Weber’s thesis was that the new factor was a cultural residue of some forms of Protestantism such as Calvinism, Pietism, Methodism and Baptism; all trying to cope with the doctrine of predestination. From this struggle came the concept of a “calling.” This was a form of asceticism wherein one could discover one’s true function; one’s purpose as given by God. Following a calling let one believe that one could be among the Elect (which was unknowable) and not merely one of the useless ones. All forms of purposeful work could be callings, including business and money-making. Doing them fully and well became doing the Lord’s work. Weber quotes John Wesley, founder of the Methodist church:
“Methodists in every place grow diligent and frugal; consequently they increase in goods. Hence they proportionally increase in pride, in anger, in the desire of the flesh, the desire of the eyes and the pride of life . . . . Is there no way to prevent this – the continual decay of pure religion? We ought not prevent people from being diligent and frugal; we must exhort all Christians to gain all they can; and to save all they can; that is, in effect, to grow rich.”
| Wood, Ellen Meiksins | The Origins of Capitalism – A Longer View Verso Books, 2nd ed., 2002 |
The usual explanations of the origins of capitalism assume that it was immanent in history or part of human nature, and it sprang up when the restrictions of feudalism were lifted. This circular definition assumes what needs to be described. Ellen Wood shows how capitalism originated in England, and only there, as Agrarian Capitalism. Both landlords and their tenant farmers became subject to market pressures for improvements in land productivity. This was in contrast with France where farmland was held by the peasants and the aristocracy extracted a surplus with taxes.
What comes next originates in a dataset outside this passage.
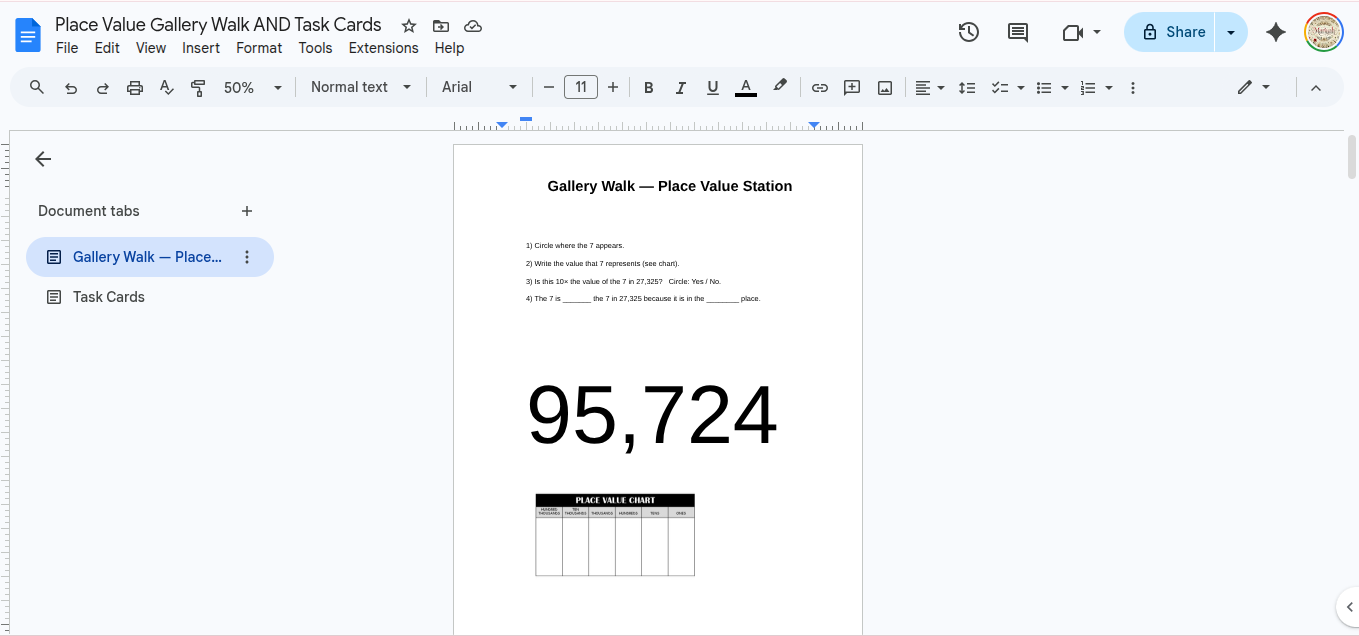The image size is (1359, 636).
Task: Insert a link using the toolbar icon
Action: [x=820, y=87]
She quotes Locke’s argument that unimproved land is waste and may be appropriated, as being the primary theory supporting both the enclosure movement and colonial imperialism.
| Wray, L. Randall | Modern Monetary Theory – A Primer on Macroeconomics for Sovereign Monetary Systems Palgrave Macmillan, 2012 |
This book is my long-awaited introduction to Modern Monetary Theory (MMT). It has been much fought over in articles and blogs, but I didn’t understand what the fuss was about. Now I finally get it. Dr. Wray lays out a coherent presentation of MMT. It uses a basic accounting identity based on stocks within and flows between the sectors of the economy. Each must sum to zero at any moment in time. As a result, those who want to accumulate financial wealth cannot do so unless others are willing to deficit-spend. Wray shows that a country that issues its own currency can always pay its bills. It can ‘afford’ to buy anything for sale in its own currency, including labor. Its priorities should be full employment with floating exchange rates. Inflation can be controlled by combining capital controls, import restrictions and tax policy. He shows how government ‘spending’ operations are unlike those in other sectors of the economy, making the Austrian, Libertarian and Gold-bug viewpoints untenable.
It is amazing how contentious the nature of money and the operations of banks still are. So many experts – economists and even bankers – have labored so many years yet the arguments about “sound money” and “fiat money,” “money is wealth” and “money is an IOU” still go on. Even among those who should know about such things. The passion on all sides runs high.
Wray is professor of economics at the University of Missouri-Kansas City and Director at the Center for Full Employment and Price Stability.